======== Records for the task ========
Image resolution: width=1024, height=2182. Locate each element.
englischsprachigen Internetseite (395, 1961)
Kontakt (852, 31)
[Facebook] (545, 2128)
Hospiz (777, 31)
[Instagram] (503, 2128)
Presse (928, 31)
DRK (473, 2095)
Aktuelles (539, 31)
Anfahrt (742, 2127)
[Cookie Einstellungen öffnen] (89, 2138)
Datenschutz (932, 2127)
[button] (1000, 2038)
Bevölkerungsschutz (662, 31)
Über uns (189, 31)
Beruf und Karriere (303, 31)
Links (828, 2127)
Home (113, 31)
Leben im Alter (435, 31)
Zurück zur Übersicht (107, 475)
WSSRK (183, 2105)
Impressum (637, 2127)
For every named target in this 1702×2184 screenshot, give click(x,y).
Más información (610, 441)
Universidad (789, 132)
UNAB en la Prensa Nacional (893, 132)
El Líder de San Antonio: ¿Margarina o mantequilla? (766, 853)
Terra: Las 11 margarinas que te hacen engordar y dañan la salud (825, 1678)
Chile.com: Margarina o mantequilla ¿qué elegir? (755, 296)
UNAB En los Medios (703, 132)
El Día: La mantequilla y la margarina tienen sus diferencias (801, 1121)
========
**Exercise instructions**
Give exactly, and nothing besides, the lines from the one in which "Chile.com: Margarina o" occurs through the end of the records.

**Solved exercise**
Chile.com: Margarina o mantequilla ¿qué elegir? (755, 296)
UNAB En los Medios (703, 132)
El Día: La mantequilla y la margarina tienen sus diferencias (801, 1121)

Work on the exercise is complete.